Task requirements
Reproduce everything from the line containing "Viewport: 1456px width, 819px height. How" down to the end of the records, both ends included.

Word and element locating data
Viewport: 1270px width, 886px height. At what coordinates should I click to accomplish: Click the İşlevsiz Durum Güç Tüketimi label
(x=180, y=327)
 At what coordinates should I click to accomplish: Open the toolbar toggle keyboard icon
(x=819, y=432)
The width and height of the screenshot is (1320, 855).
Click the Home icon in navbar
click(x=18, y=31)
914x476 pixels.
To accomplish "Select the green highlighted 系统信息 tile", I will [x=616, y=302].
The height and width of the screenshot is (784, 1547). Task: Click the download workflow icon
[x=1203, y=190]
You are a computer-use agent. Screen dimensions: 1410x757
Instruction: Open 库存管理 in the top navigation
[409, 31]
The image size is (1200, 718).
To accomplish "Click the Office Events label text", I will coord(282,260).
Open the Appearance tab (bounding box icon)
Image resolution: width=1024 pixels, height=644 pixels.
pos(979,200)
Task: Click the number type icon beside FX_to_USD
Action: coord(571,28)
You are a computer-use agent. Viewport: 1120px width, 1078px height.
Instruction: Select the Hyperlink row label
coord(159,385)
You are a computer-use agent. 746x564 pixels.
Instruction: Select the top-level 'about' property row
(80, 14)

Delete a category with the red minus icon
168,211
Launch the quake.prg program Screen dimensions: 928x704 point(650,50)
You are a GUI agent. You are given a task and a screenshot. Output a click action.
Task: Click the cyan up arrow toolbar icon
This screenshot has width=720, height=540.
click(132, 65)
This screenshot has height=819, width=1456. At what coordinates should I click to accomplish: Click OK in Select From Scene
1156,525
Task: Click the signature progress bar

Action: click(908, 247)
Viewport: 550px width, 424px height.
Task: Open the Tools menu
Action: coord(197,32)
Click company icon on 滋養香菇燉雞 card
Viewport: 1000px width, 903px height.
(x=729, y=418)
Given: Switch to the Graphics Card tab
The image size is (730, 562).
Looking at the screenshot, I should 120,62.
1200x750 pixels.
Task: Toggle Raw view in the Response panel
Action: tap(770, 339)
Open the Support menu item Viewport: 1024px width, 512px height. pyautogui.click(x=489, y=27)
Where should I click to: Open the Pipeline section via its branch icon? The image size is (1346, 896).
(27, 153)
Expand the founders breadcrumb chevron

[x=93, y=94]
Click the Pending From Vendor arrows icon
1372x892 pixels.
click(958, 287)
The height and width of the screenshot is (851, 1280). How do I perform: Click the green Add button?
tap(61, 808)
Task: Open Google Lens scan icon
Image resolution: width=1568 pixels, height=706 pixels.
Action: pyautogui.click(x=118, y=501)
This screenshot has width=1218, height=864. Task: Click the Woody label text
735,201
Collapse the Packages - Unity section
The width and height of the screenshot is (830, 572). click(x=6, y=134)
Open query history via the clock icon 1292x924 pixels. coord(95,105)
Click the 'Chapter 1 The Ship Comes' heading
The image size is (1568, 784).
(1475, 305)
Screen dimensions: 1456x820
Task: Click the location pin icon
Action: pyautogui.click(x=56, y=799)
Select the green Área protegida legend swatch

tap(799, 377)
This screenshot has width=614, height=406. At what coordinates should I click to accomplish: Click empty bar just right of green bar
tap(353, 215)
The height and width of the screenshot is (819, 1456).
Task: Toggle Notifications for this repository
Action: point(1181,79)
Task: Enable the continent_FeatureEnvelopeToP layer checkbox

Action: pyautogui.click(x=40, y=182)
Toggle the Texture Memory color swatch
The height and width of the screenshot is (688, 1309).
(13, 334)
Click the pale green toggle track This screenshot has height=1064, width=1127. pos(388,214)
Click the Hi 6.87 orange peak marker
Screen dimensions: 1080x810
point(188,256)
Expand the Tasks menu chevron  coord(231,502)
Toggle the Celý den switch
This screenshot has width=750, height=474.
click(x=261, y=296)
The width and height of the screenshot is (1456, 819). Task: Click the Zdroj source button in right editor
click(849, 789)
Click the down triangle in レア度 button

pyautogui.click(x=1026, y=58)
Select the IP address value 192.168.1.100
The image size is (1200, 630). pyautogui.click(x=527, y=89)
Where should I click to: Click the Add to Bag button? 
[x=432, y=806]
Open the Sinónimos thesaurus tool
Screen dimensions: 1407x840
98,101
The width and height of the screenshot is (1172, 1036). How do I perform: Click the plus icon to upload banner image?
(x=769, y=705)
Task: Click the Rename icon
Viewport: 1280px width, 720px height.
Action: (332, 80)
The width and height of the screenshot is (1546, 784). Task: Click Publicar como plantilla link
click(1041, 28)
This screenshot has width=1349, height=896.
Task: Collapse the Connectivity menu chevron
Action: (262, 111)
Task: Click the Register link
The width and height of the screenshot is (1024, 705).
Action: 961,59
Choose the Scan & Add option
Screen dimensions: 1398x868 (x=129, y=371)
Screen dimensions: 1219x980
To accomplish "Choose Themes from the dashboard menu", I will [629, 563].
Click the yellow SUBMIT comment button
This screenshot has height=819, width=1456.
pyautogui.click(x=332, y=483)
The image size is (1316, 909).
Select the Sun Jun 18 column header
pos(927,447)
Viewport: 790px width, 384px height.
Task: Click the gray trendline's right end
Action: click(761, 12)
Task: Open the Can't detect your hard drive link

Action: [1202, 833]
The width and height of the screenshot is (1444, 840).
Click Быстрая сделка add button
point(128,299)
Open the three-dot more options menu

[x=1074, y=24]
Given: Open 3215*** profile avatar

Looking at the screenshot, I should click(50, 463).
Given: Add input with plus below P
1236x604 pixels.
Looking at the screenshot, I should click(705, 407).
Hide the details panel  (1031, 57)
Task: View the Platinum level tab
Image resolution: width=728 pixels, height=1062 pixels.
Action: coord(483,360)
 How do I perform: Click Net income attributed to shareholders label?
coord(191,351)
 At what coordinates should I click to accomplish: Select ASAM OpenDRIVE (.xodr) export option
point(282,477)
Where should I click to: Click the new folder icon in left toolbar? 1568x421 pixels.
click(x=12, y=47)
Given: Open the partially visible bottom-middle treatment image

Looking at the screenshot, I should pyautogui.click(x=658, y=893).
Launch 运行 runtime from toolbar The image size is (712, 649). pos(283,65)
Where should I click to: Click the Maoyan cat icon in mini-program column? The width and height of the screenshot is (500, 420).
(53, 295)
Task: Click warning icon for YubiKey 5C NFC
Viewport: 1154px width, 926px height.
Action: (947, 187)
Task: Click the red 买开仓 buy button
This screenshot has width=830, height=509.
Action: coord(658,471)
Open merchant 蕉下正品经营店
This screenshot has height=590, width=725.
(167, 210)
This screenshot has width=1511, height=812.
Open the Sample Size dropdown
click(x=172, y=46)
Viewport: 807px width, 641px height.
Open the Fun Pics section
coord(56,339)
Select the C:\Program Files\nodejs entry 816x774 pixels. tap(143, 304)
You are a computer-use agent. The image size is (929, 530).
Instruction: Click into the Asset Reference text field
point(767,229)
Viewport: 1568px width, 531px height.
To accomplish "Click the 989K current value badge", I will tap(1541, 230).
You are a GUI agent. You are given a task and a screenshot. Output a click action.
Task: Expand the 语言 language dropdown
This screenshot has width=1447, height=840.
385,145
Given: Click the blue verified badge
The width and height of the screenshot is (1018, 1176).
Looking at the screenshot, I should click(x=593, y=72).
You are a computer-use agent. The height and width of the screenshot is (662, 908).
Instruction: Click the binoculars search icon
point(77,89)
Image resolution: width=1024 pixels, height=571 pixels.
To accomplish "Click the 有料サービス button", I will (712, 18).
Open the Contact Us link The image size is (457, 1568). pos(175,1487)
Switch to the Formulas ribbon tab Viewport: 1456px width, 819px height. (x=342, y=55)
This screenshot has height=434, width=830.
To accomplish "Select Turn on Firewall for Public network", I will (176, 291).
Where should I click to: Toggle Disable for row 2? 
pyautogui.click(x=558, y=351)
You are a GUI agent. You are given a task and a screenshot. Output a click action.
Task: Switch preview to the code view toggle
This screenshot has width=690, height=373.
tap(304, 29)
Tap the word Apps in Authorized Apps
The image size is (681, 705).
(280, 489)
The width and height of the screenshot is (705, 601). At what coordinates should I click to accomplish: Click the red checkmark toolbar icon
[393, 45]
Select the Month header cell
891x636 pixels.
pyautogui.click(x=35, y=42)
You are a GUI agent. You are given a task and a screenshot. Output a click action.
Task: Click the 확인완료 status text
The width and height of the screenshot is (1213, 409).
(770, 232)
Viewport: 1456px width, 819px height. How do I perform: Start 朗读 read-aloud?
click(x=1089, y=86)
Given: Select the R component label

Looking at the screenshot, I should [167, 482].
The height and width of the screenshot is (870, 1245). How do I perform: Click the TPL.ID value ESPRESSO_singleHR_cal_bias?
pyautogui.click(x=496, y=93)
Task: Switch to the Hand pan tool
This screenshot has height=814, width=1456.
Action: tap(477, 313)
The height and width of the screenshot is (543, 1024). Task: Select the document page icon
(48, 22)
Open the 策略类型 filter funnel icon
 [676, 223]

Full answer
Viewport: 1456px width, 819px height. How do I perform: Start 朗读 read-aloud?
click(x=1089, y=86)
Given: Select the R component label

Looking at the screenshot, I should [167, 482].
The height and width of the screenshot is (870, 1245). How do I perform: Click the TPL.ID value ESPRESSO_singleHR_cal_bias?
pyautogui.click(x=496, y=93)
Task: Switch to the Hand pan tool
This screenshot has height=814, width=1456.
Action: tap(477, 313)
The height and width of the screenshot is (543, 1024). Task: Select the document page icon
(48, 22)
Open the 策略类型 filter funnel icon
 [676, 223]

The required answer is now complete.